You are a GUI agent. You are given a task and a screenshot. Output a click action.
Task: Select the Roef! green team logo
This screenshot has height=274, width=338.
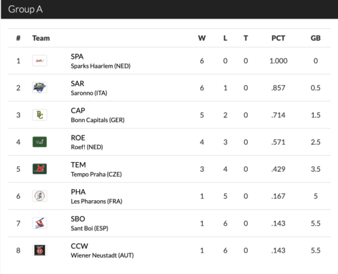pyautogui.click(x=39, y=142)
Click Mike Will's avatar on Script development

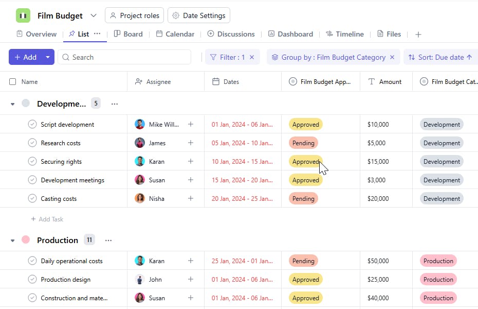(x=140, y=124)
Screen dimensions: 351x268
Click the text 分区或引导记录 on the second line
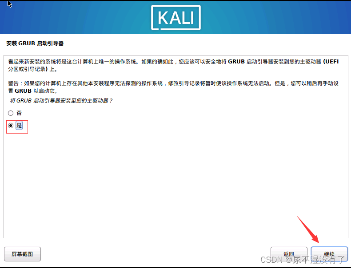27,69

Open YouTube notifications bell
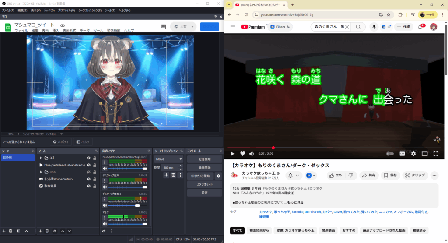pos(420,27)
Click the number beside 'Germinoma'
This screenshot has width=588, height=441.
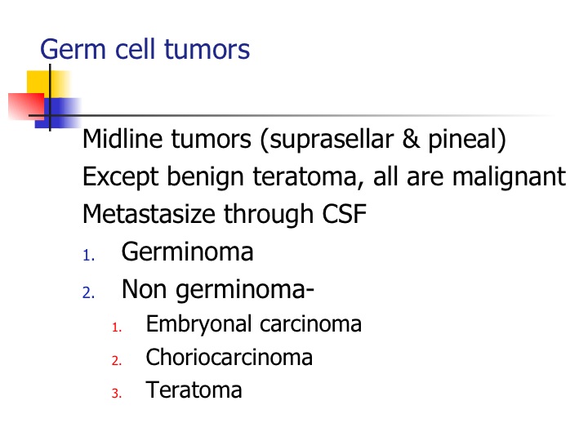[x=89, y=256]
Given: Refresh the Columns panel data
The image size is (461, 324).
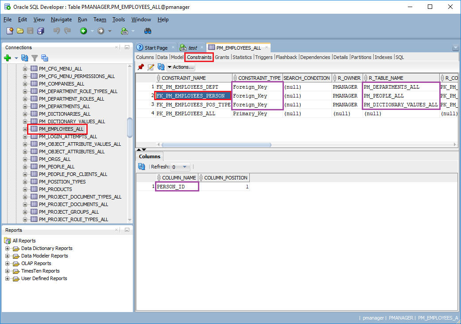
___
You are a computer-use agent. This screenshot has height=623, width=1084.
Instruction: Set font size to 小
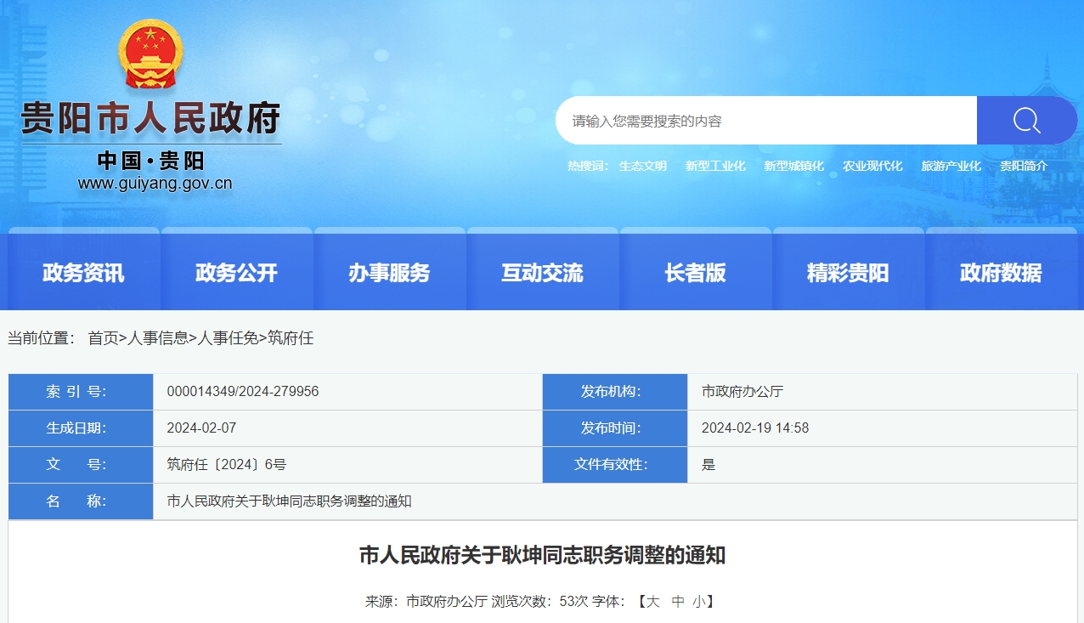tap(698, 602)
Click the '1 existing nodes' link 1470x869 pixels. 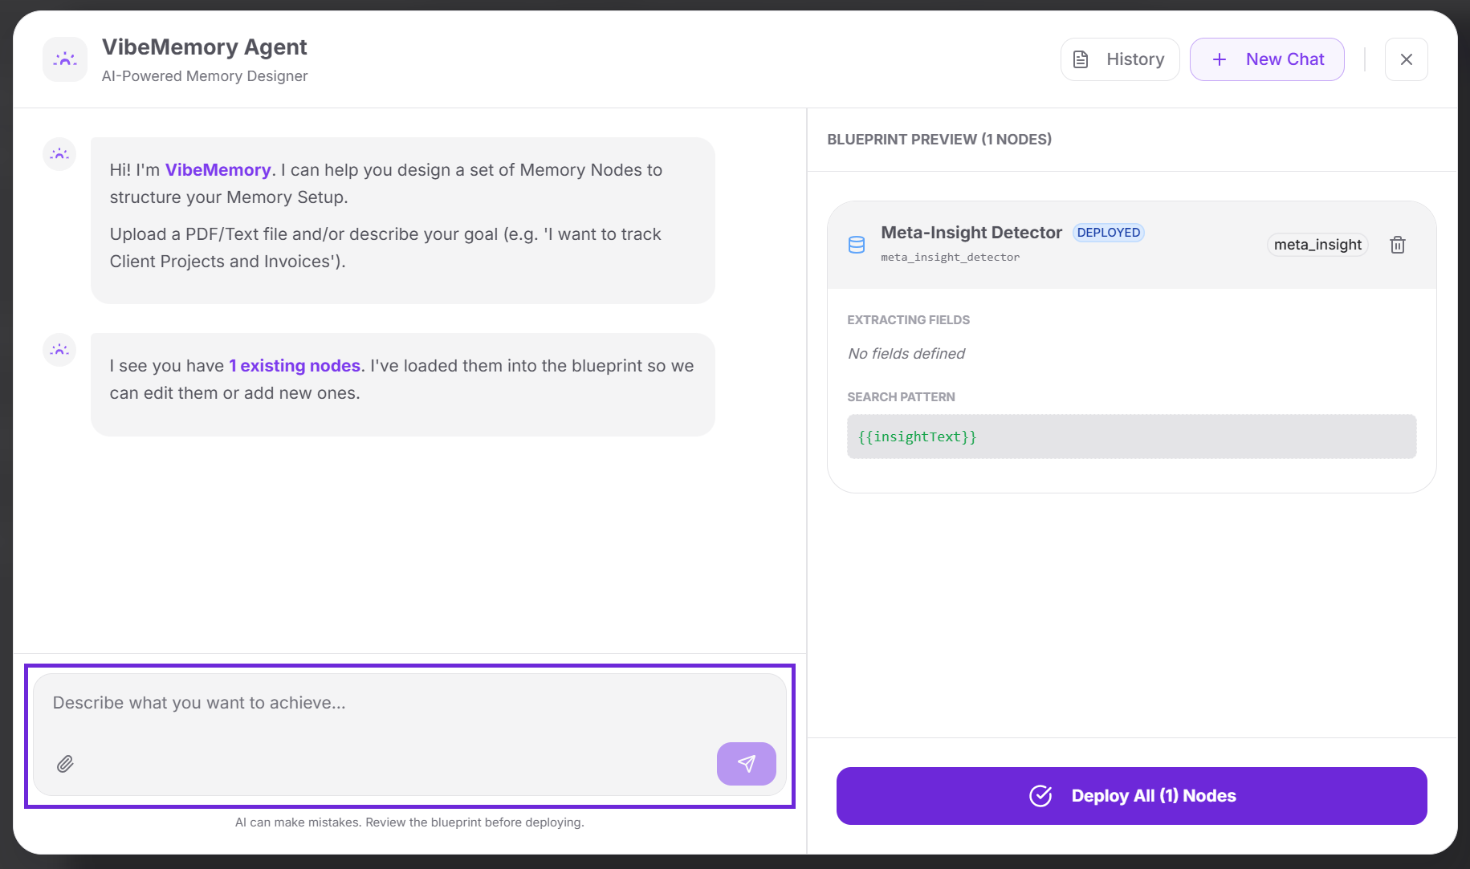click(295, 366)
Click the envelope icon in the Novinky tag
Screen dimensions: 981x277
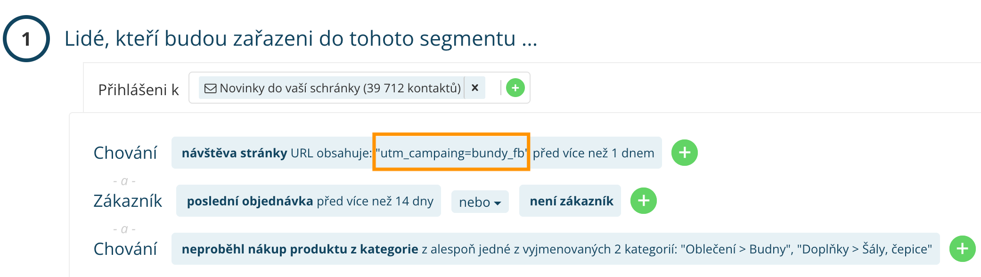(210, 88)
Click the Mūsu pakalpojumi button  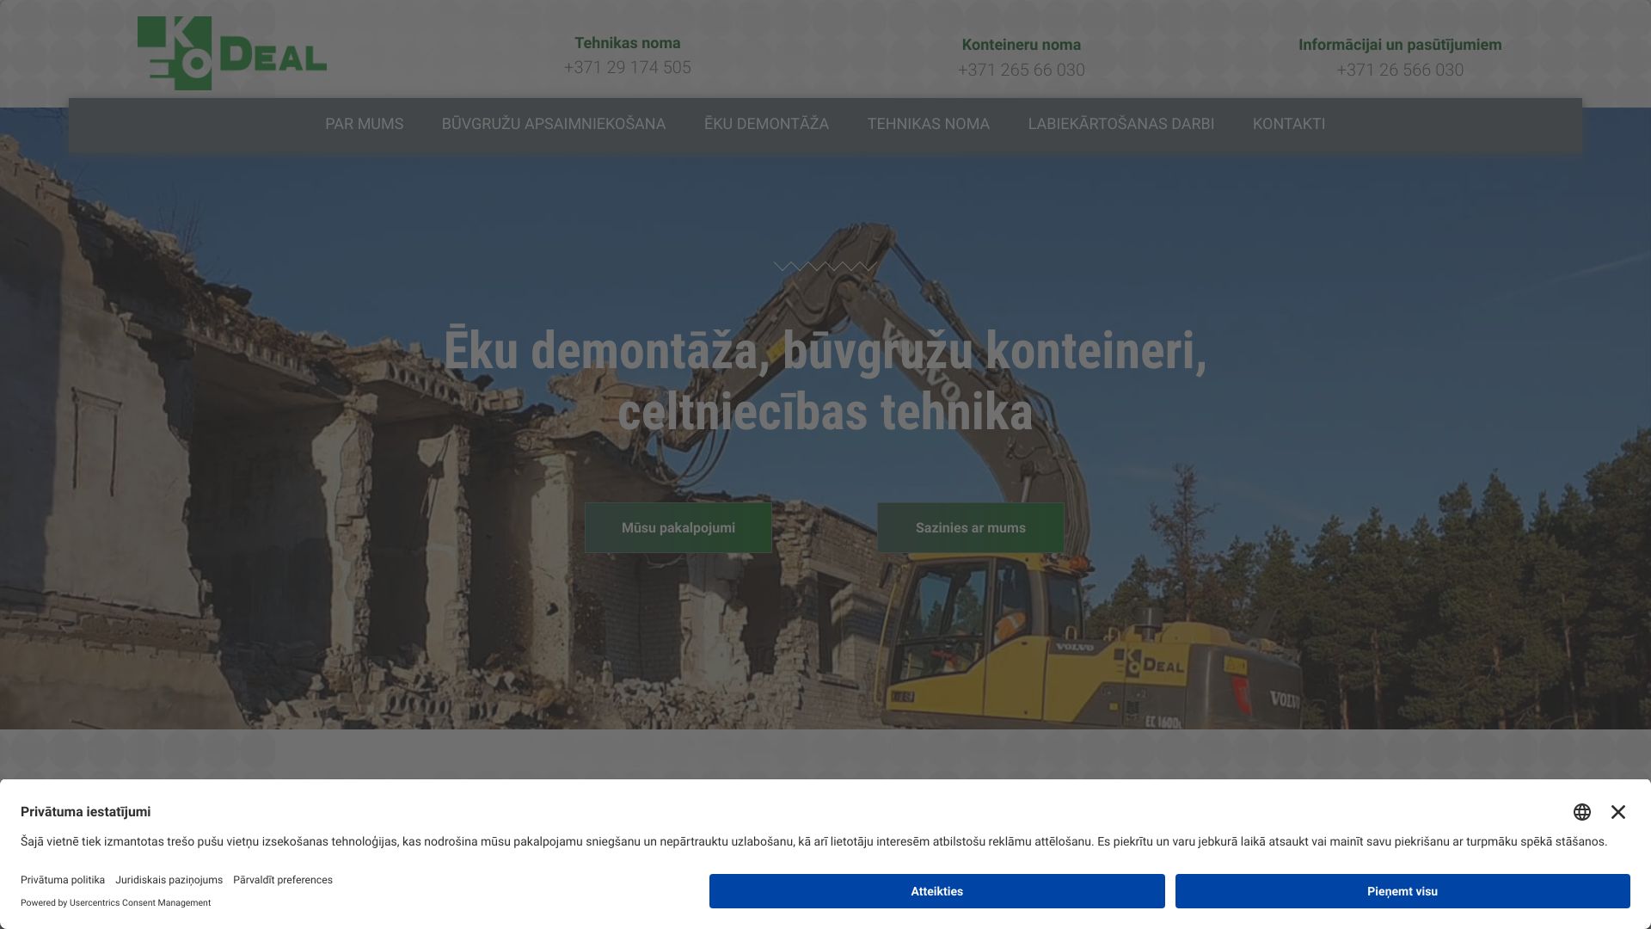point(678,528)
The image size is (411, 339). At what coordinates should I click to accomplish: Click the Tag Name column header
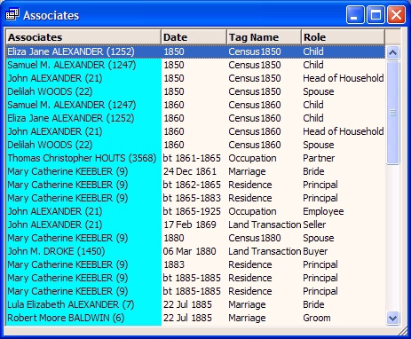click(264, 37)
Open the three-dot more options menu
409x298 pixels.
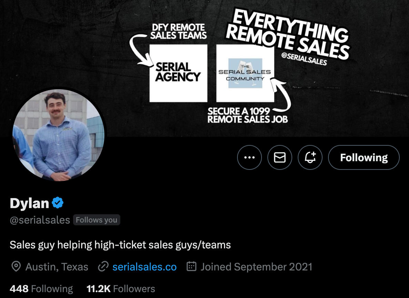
___
## AIM
Copy the listing verbatim from the line with "The image size is (411, 339)." up to and including the line with "409x298 pixels.", leaving out the pictures.

## RESULT FOR THIS EXERCISE
The image size is (411, 339). At what coordinates should I click to accomplish: Click the Tag Name column header
click(264, 37)
Open the three-dot more options menu
409x298 pixels.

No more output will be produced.